## What you have to do
State only how many lines below include the word "title".

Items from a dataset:
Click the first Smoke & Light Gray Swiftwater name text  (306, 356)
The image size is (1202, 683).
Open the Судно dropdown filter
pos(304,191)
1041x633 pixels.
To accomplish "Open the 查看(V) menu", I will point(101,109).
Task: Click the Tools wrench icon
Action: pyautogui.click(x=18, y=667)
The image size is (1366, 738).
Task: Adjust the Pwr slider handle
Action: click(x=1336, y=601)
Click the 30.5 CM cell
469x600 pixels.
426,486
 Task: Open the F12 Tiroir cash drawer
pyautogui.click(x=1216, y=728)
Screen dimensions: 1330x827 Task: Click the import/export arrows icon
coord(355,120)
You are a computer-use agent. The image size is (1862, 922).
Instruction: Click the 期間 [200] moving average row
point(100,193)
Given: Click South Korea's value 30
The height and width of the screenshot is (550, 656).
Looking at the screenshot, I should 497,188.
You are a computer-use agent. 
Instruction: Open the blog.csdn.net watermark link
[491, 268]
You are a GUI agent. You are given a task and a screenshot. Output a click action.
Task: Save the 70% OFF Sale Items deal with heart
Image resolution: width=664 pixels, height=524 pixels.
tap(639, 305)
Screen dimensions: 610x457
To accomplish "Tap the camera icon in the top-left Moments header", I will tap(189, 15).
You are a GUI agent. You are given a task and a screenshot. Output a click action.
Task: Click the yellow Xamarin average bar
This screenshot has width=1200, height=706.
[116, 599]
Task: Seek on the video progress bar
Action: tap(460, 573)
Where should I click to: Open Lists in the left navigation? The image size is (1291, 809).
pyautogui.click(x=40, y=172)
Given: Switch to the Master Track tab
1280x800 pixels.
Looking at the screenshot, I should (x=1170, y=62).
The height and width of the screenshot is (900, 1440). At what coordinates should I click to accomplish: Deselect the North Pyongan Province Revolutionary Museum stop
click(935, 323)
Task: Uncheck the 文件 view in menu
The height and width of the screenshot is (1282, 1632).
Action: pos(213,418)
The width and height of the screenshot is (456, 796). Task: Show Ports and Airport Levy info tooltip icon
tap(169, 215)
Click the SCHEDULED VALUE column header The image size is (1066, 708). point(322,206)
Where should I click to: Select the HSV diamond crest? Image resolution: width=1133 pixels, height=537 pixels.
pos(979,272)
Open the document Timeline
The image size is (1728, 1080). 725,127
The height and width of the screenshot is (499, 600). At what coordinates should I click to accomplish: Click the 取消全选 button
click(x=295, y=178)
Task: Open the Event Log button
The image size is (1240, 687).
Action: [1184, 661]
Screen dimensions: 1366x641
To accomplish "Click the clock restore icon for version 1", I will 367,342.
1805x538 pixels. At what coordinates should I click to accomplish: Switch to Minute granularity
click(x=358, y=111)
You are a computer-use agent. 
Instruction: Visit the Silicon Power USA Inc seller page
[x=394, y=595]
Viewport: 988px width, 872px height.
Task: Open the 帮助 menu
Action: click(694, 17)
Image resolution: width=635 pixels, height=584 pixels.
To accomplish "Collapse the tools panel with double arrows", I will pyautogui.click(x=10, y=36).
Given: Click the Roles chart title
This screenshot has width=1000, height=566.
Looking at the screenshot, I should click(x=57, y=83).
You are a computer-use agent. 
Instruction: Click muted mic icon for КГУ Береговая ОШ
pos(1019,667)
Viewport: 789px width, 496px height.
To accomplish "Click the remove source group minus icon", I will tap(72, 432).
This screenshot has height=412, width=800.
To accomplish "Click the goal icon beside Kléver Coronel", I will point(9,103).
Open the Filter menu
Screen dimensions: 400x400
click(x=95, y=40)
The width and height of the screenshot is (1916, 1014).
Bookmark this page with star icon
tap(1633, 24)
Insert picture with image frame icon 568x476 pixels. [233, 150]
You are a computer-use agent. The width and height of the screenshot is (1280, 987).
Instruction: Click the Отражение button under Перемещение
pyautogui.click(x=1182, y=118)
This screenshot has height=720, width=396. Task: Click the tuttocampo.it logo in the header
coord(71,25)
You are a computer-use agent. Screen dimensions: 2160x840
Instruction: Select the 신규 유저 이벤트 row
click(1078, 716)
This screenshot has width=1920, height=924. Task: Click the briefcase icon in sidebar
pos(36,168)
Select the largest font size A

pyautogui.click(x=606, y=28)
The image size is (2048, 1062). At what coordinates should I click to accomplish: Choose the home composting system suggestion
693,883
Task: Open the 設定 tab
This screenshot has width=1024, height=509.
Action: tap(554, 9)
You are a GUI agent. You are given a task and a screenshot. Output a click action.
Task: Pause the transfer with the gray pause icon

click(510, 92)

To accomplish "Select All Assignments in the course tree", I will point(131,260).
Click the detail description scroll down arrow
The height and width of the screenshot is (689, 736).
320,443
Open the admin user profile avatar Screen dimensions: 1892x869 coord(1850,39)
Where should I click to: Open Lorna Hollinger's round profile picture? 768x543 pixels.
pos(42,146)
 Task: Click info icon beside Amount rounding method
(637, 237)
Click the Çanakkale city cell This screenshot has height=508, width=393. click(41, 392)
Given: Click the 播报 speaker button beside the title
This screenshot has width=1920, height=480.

## Your solution
2